── Records shown

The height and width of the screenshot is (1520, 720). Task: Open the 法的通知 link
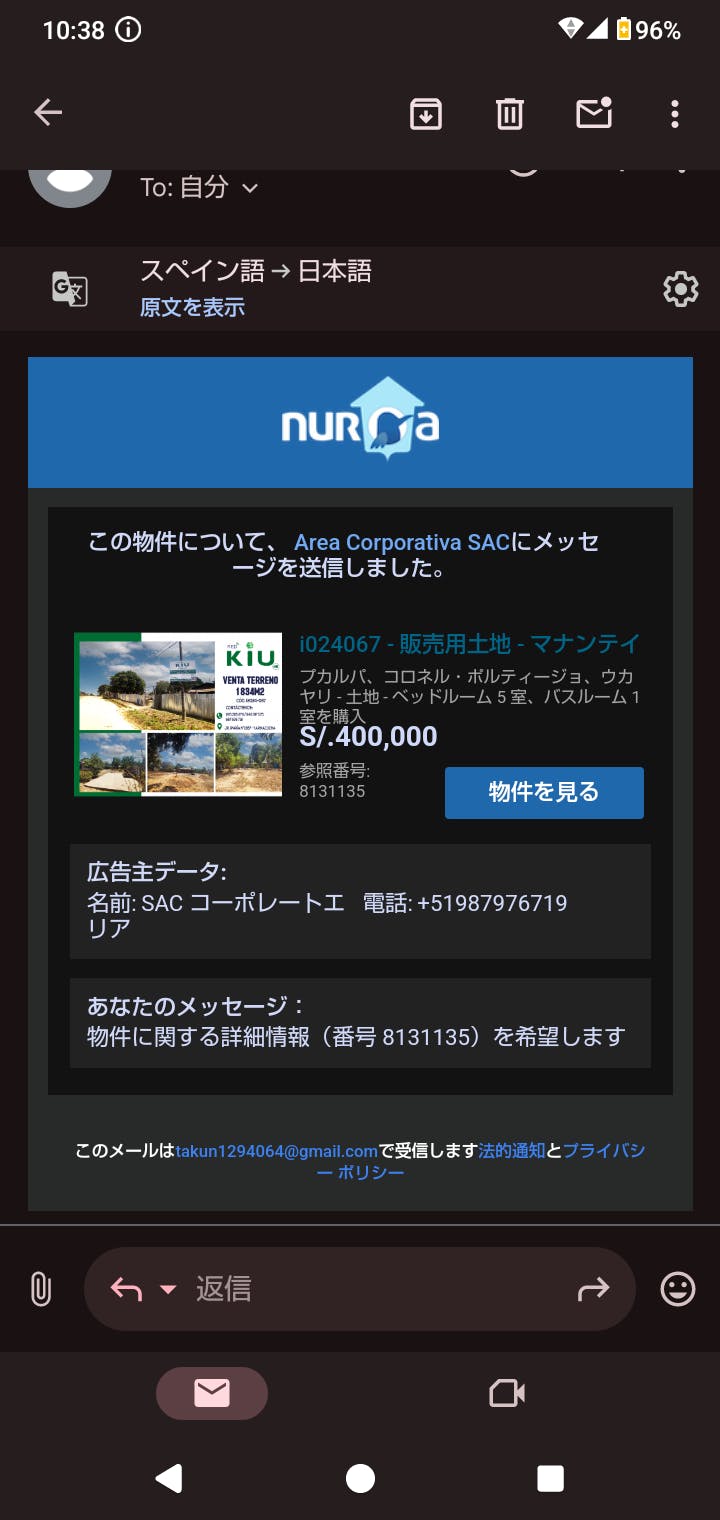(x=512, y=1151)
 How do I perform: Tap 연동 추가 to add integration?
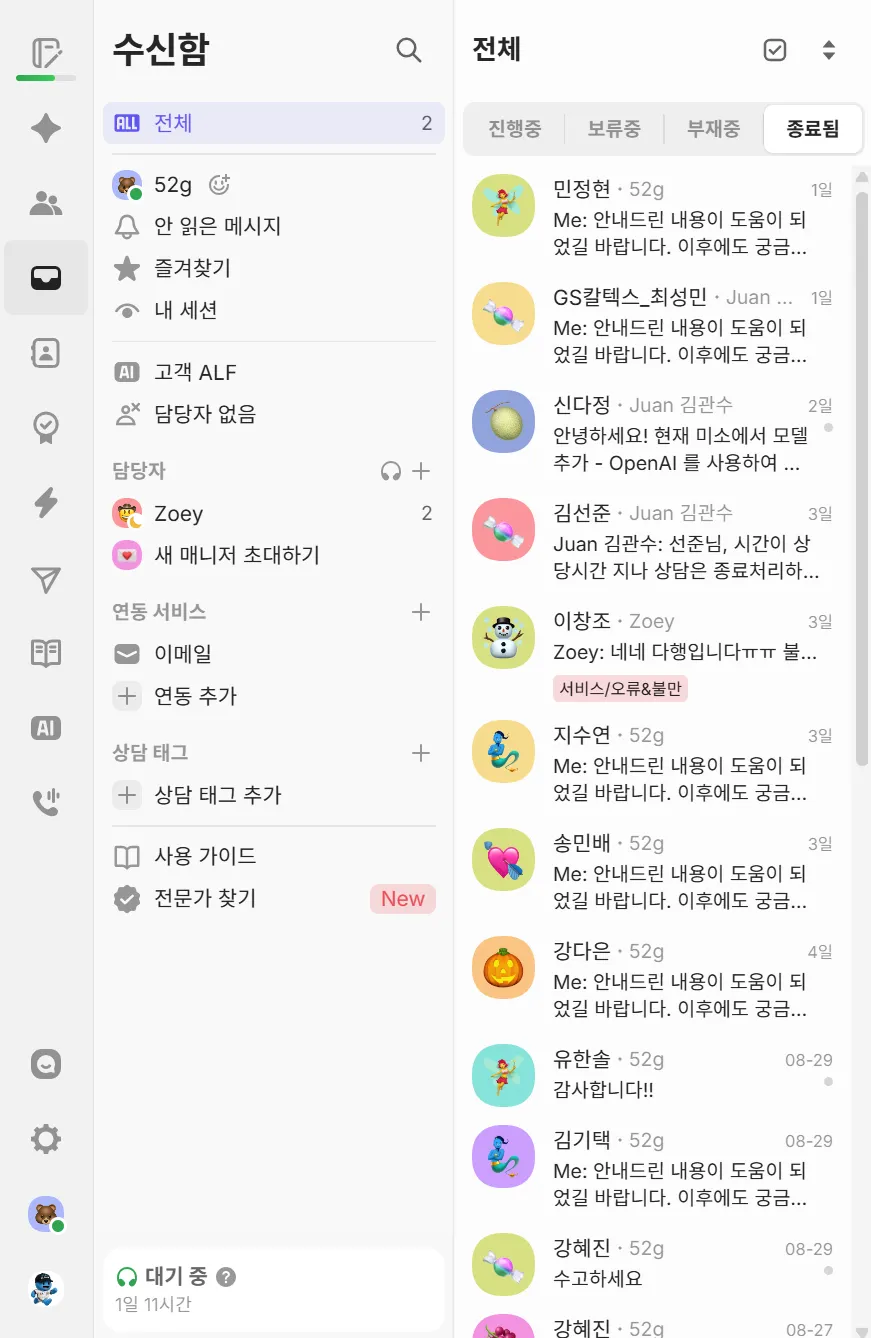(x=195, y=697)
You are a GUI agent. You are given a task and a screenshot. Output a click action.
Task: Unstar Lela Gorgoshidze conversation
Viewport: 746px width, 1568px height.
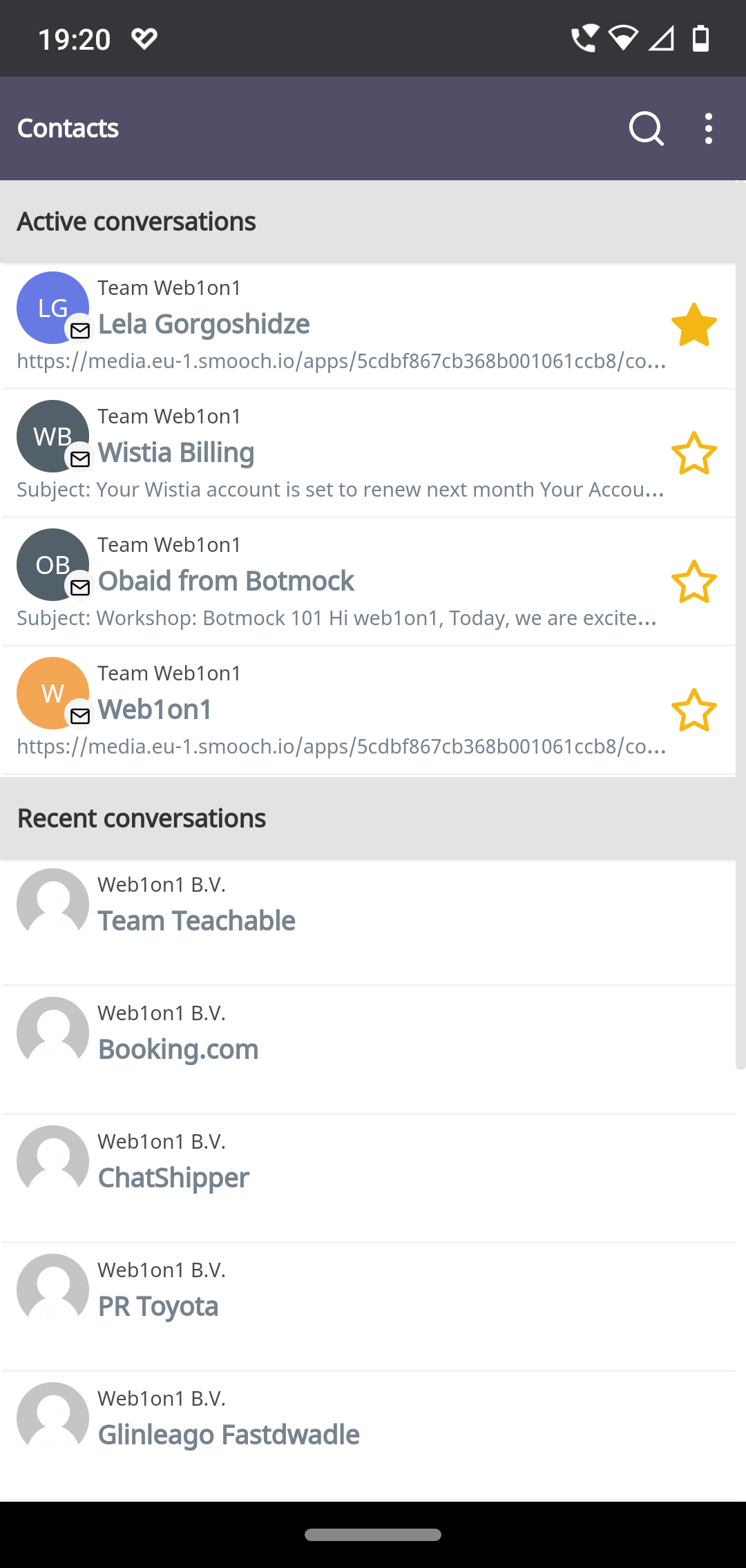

────

Exercise details:
Convert the lines of these records into a numbered list, omitting any blank lines. Leave the pictures out of your answer.

Full response:
1. The height and width of the screenshot is (1520, 720). Task: Open the 法的通知 link
2. (x=512, y=1151)
3.  How do I perform: Tap 연동 추가 to add integration?
4. (x=195, y=697)
5. You are a GUI agent. You are given a task and a screenshot. Output a click action.
6. Task: Unstar Lela Gorgoshidze conversation
7. Viewport: 746px width, 1568px height.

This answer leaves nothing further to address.